“The time to worry about crossing lines was a lot of lines ago,” Steve Abnesti (Chris Hemsworth) tells his assistant Mark (Mark Paguio). Abnesti, with a maniacal glee plastered on his face, delightfully shoots up experimental drugs into the people who reside in Spiderhead, a government-issued penitentiary of looming brutalist architecture made within the vicinity of a set of islands in a beautiful but far-off location (Spiderhead was shot in Australia during the coronavirus pandemic).

Director Joseph Kosinski, whose Top Gun: Maverick debuted in cinemas just four weeks ago, is not the first name that comes to mind when you envision this film — nor for that matter, you see Hemsworth (also one of the producers of the film) as the morally screwed up yet unreservedly happy Abnesti.
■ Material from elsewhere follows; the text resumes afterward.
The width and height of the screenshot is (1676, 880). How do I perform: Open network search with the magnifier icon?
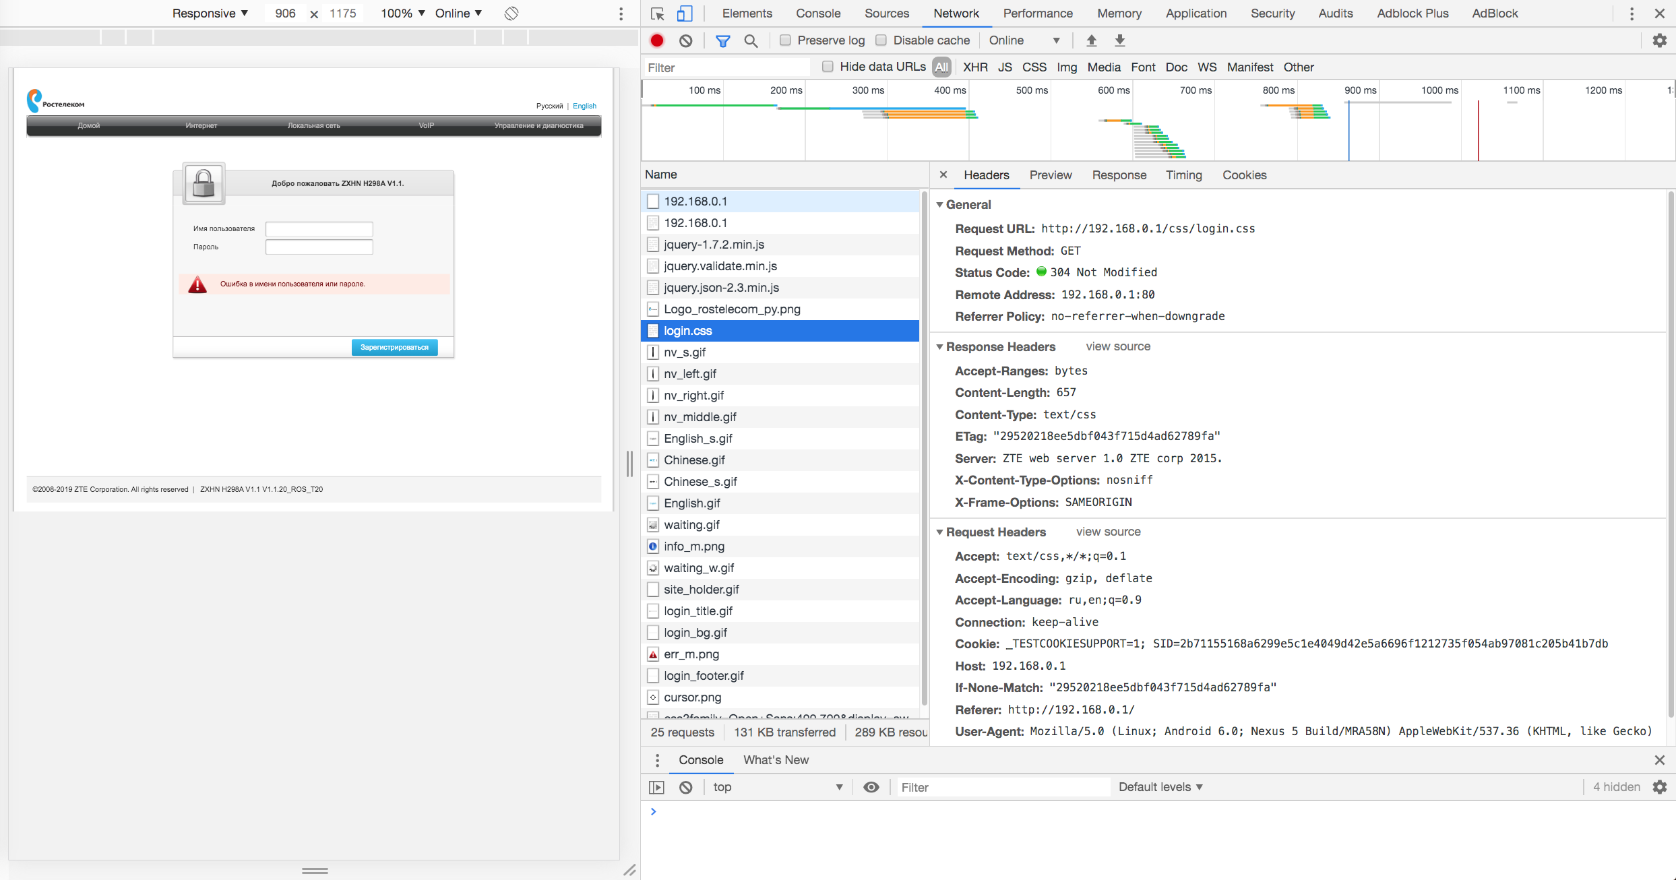coord(751,40)
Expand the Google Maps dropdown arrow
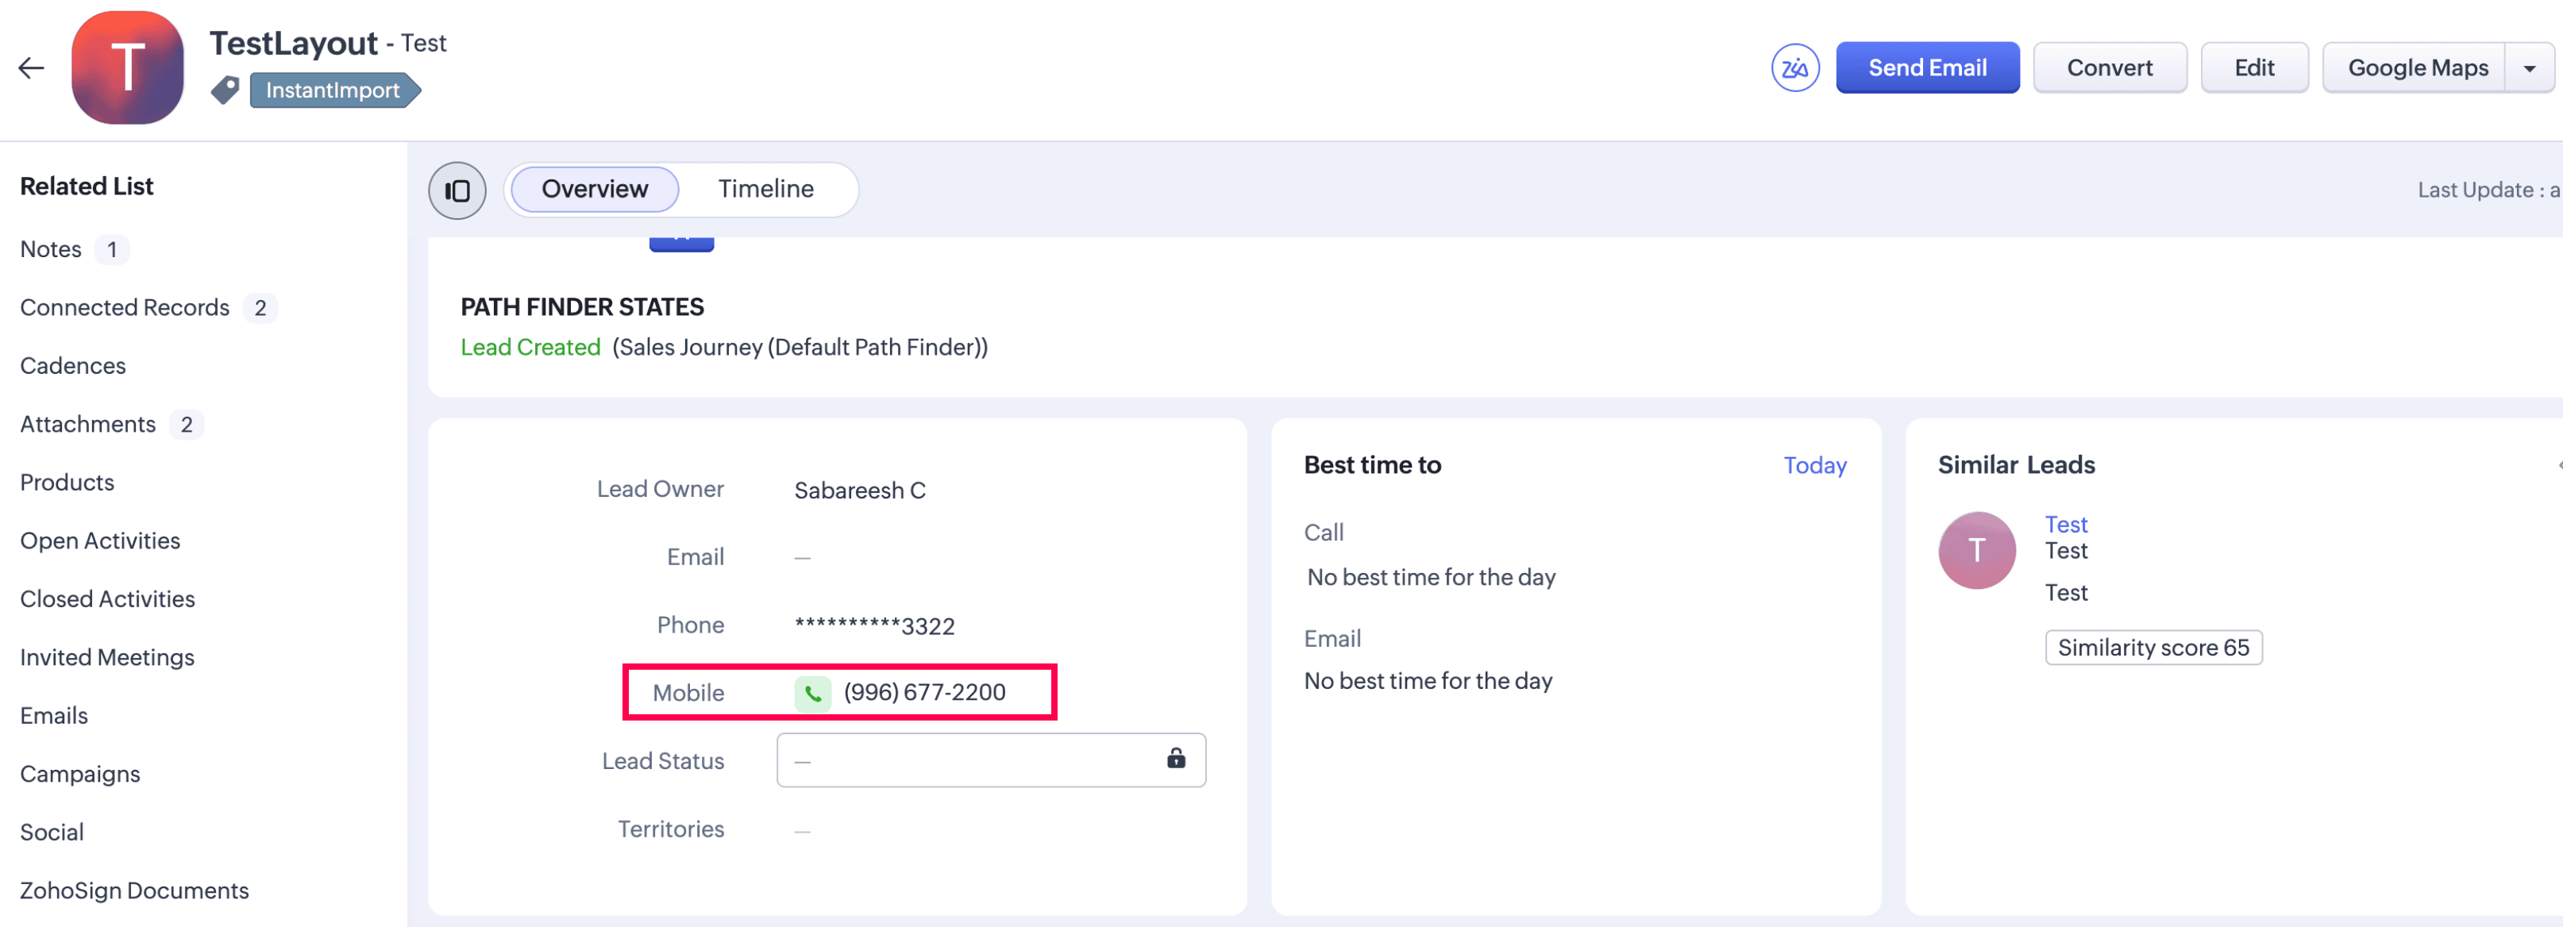2563x927 pixels. [x=2528, y=68]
However, the two work quite well in this low-profile, minimalist, dark science-fiction film that reminds one of Ex Machina, and episodes from the series Black Mirror.

Abnesti’s lab rats are federal inmates of varying life sentences. Some of them are more docile than others, serving time for criminal offenses that have left mark on their consciousness.

Spiderhead isn’t a prison per se. The inmates get good rooms, have freedom to move about and explore relationships, and have the option of legal consent when asked to take drugs.

The meds which flush emotions — be it arousing libidos or inspire terror from the sight of a stapler — are dispensed by packs that are retrofitted at the patient’s spinal cord. The doses are regulated by an app on the phone.

The immediate question any sane man would have is for the device’s durability — especially when emotions of animalistic sex or utter fear are triggered by Abnesti.

Jeff (Miles Teller from Maverick), who serves time because of a car accident that killed his friend and girlfriend, hasn’t forgiven himself. His brooding, constantly self-blaming nature makes him the perfect fodder to test a drug that turbo-charges his libido. Abnesti wants to see if one can truly fall in love from the drugs. Both Abnesti and Mark watch Jeff’s interactions with women from their one-way, glass-separated control room; they’re obviously perverse voyeurs who record the instances in the name of science.

Screenwriters Rhett Reese and Paul Wernick pen this adaptation of the original short story by George Saunders which appeared in New Yorker Magazine (also one of the producers of the film). For someone who hasn’t read the source material, the screenplay’s tone and rhythm, be it far removed from the original tale, feels engaging.

Despite doing an adept enough job, Kosinski has not yet gained the maturity to handle subtle cerebral tendencies that creepy, dark science-fiction requires, despite his inclination for choosing stories that have an underlying sense of dismalness to them (both Tron Legacy, his debut film, and Oblivion with Tom Cruise, have dark premises).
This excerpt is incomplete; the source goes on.